Finnhub-Stock-API / finnhub-python

Finnhub Python API Client. Finnhub API provides institutional-grade financial data to investors, fintech startups and investment firms. We support real-time stock price, global fundamentals, global ETFs holdings and alternative data. https://finnhub.io/docs/api
https://finnhub.io/
Apache License 2.0
584 stars 101 forks source link

Incremental aggregation of intraday data. #49

Closed preritdas closed 1 year ago

preritdas commented 2 years ago

Unfortunately, the official Finnhub API can only return one month of intraday data at a time, regardless of the user's plan. There is no way around this. Finnhub support suggests gathering intraday data from each month in separate requests, then combining them.

The updates I propose are non-breaking and will have no impact on existing user code depending on this package. They simply provide two new methods in the Client class: Client.stock_candles_intraday and its internal dependency, Client.stock_candles_df.

Intraday Stock Candles

When the _from and to function parameters are wider than one month, the intraday stock candles method will increment through the window and gather data in separate requests (separated with a 0.4-second delay to stay within the rate limit, which can easily be changed or implemented differently to account for different plans, ex. if a user has a higher rate limit, the delay would be smaller, speeding up the process; I expand on this at the end).

The data is complete; there is absolutely no missing data between incremented windows. The effective behavior of this function is as if the 1-month intraday API limitation didn't exist, at the expense of a slower response time (sleeping between window aggregations to stay within the API rate limit; I expand on this at the end).

The data is returned in pd.DataFrame format, processed in the following ways.

  1. A Date column is created in datetime format and set as the index. This allows for windowed lookups, etc.
  2. Single character keys from the original JSON response (c, l, o, h, etc.) are turned into proper column names ("Open", "High", "Low", "Close", "Volume"), recognizable by most financial data libraries including TA-Lib and Pandas TA.
  3. A new optional filter_eod parameter will filter the DataFrame for data that came from within market hours. This is made possible by the fact that we parsed and indexed the new Date column in datetime format.

https://github.com/preritdas/finnhub-python/blob/b3b72157b07fa4de4593e006623b599b85b362c6/finnhub/client.py#L229-L257

Thoughts and Ideas

https://github.com/preritdas/finnhub-python/blob/b3b72157b07fa4de4593e006623b599b85b362c6/finnhub/client.py#L287

preritdas commented 2 years ago

Rate Limit Handled

I created a decorator, handle_rate_limit which wraps a function in an exception handler. No changes need to be made to any implementations - this is completely internal and only impacts the two new functions I created (mentioned in my first comment).
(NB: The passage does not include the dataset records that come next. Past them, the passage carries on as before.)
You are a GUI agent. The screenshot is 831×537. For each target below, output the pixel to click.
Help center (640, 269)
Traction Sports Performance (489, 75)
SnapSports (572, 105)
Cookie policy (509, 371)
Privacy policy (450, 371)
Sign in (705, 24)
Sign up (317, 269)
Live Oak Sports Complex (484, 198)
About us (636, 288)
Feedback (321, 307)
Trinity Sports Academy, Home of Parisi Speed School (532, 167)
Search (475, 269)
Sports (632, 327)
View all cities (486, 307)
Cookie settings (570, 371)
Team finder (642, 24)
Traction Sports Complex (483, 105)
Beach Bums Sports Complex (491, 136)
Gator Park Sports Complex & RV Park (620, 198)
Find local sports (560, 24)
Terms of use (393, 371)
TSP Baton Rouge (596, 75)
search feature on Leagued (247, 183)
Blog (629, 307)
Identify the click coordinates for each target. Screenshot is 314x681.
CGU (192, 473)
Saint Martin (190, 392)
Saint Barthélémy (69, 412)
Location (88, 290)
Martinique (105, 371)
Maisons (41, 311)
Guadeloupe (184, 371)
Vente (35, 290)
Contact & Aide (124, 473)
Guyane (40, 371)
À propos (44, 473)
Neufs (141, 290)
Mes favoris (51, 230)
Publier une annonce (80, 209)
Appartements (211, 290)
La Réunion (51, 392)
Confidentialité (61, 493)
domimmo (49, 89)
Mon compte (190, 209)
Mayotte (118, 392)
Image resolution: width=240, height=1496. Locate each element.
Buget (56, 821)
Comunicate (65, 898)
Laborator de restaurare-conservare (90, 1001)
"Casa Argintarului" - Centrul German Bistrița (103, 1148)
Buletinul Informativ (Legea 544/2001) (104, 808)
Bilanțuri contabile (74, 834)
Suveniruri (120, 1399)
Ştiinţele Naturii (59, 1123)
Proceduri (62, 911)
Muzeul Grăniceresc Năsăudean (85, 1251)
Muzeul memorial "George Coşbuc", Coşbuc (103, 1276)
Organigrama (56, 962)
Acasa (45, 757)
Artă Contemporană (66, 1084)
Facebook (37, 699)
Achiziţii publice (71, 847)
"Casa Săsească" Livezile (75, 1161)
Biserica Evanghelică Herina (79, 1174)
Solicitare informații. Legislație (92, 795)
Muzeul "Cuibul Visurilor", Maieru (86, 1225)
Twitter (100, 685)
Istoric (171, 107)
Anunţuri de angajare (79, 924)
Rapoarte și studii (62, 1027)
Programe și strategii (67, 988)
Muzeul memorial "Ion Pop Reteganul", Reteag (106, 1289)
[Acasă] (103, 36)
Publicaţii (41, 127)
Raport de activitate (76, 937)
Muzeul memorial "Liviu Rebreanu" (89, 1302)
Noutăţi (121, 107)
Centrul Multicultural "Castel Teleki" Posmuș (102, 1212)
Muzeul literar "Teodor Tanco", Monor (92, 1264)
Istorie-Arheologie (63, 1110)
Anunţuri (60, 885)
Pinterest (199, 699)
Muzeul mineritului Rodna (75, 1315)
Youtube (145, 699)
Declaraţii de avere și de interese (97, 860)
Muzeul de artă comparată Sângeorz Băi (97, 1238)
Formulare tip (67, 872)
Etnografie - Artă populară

https://github.com/preritdas/finnhub-python/blob/3cc74716db9b37d55497c2c7fee81fe659d2b8ec/finnhub/client.py#L11-L25

I then wrap my stock_candles_df function, which is the backend for incremental aggregation, with this decorator.

https://github.com/preritdas/finnhub-python/blob/3cc74716db9b37d55497c2c7fee81fe659d2b8ec/finnhub/client.py#L246-L250

The effect is that the function is called as normal, but if the user's rate limit is exceeded, we sleep for a second and try the endpoint again, recursively, continually, until the limit is resolved.

Result

This rate limit handling behavior will only occur when aggregating incremental data with the new Client.stock_candles_intraday method. As a result of this implementation, I was able to completely remove the time.sleep(0.4) line I expressed concern over in my original comment. The incremental aggregation function runs several times faster than before, and only slows in the rare case that a user exceeds their rate limit by having too many data windows (very unlikely, see below).

The reason this is unlikely is as follows.

The basic plan rate limit is 150/min.

$$ 365.25 \ \text{days} * 10 \ \text{years} = 3652.5 \ \text{days} $$

$$ 3652.5 \ \text{days} / 29 \ \text{days/window} = 126 \ \text{windows} $$

So even the basic plan can increment through 10 years of intraday data without having rate limit issues (their maximum lookback period anyways). But, this way, we have a consistently performant failsafe.